HOSANNA! HOSANNA! SYNOWI DAWIDOWEMU!

"Błogosławiony, który idzie w imieniu Pańskim" (Mat. 21:9).

    CZTERY dni przed ukrzyżowaniem nasz Pan Jezus wjechał do Jerozolimy na ośle. Ludzie idący przed Nim i za Nim krzyczeli: Hosanna Mesjaszowi, synowi Dawida i królowi Izraela, i rozkładali na drodze swe odzienie i gałązki palmowe, co było zwyczajem podczas triumfalnych pochodów wielkich bohaterów.

    Od czasu swego chrztu w wieku trzydziestu lat, nasz Pan przez trzy i pół roku głosił bliskość niebieskiego królestwa. Oprócz tego wysłał po dwóch swych uczniów, najpierw dwunastu, a później siedemdziesięciu innych, by głosili to samo, a mianowicie: "Pokutujcie, albowiem się przybliżyło królestwo niebieskie" - przygotujcie swe serca tak, abyście mogli być przyjęci do tego królestwa i uczestniczyć wraz z Mesjaszem w błogosławieniu wszystkich rodzin ziemi zgodnie z obietnicą złożoną ojcu Abrahamowi.
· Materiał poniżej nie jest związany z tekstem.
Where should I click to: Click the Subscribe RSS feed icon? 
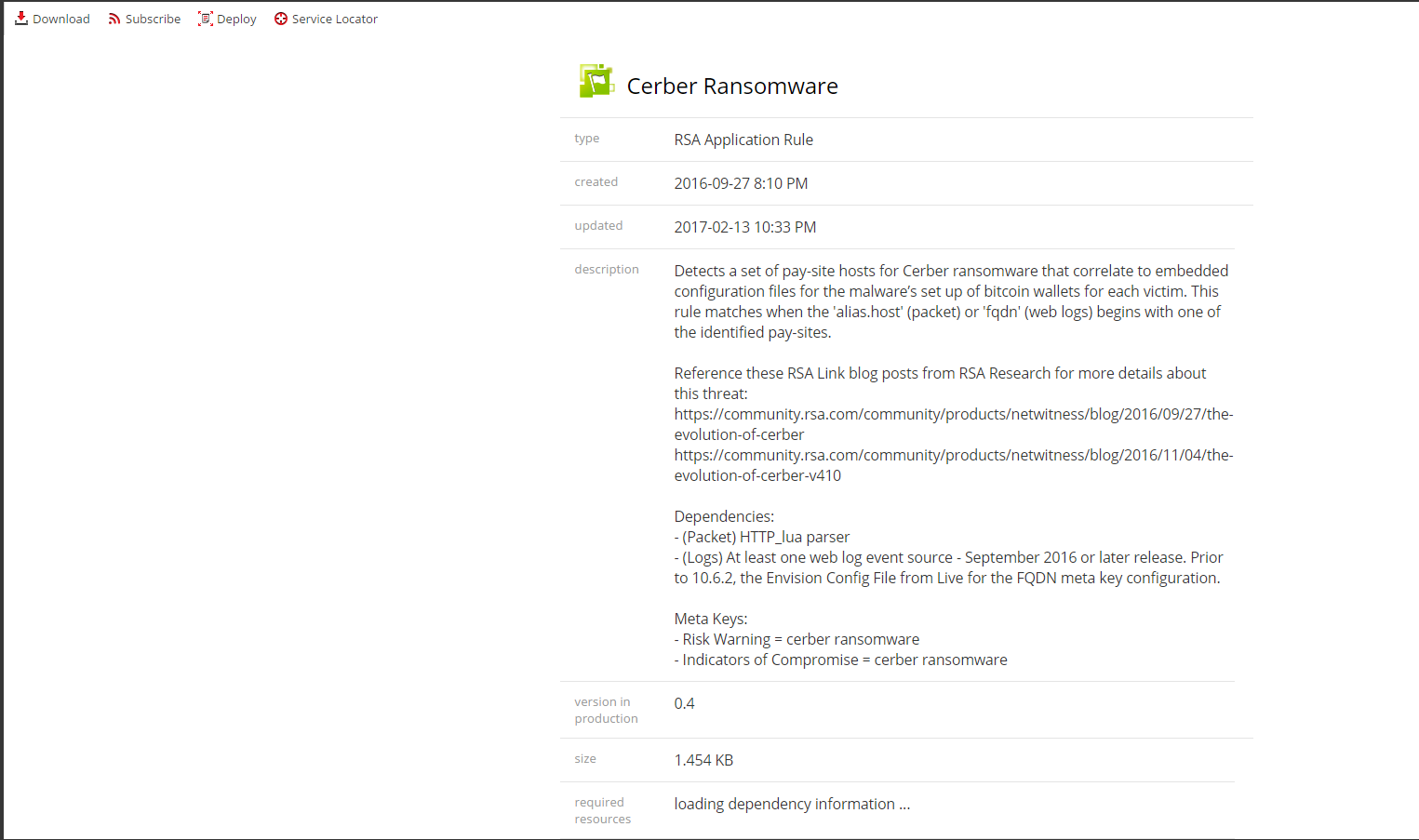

    Nasz Pan był bardzo znany. "Wielki lud rad go słuchał" (Mar. 12:37). Niektórzy z ludu mówili: "Nigdy tak niemówił człowiek, jako ten człowiek" (Jan 7:46). "I wszyscy mu dawali świadectwo i dziwowali się wdzięczności onych słów, które pochodziły z ust jego"; "zdumiewał się lud nad nauką jego. Albowiem je uczył jako moc [wiedzę] mający, a nie jako nauczeni w Piśmie" (Łuk. 4:22; Mat. 7:28,29). Przy niejednej okazji wyglądało na to, że lud siłą uczyni Go królem, lecz nasz Pan unikał tego, wycofywał się i krzyżował jego zamiary. Nauczeni w piśmie i faryzeusze, zazdrośni o Jego popularność, zakłopotani liczbą Jego zwolenników oraz obawiający się tego, iż może się On stać ośrodkiem ruchu wrogiego rządowi rzymskiemu i ich własnemu prestiżowi - wcześniej już zagrażali Jego życiu. Jak napisano, Jezus "nie chciał bawić w ziemi Judzkiej, przeto że Żydowie szukali, aby go zabili" (Jan 7:1). Ich wrogość wobec Niego stała się jeszcze większa, gdy wzbudził Łazarza z grobu.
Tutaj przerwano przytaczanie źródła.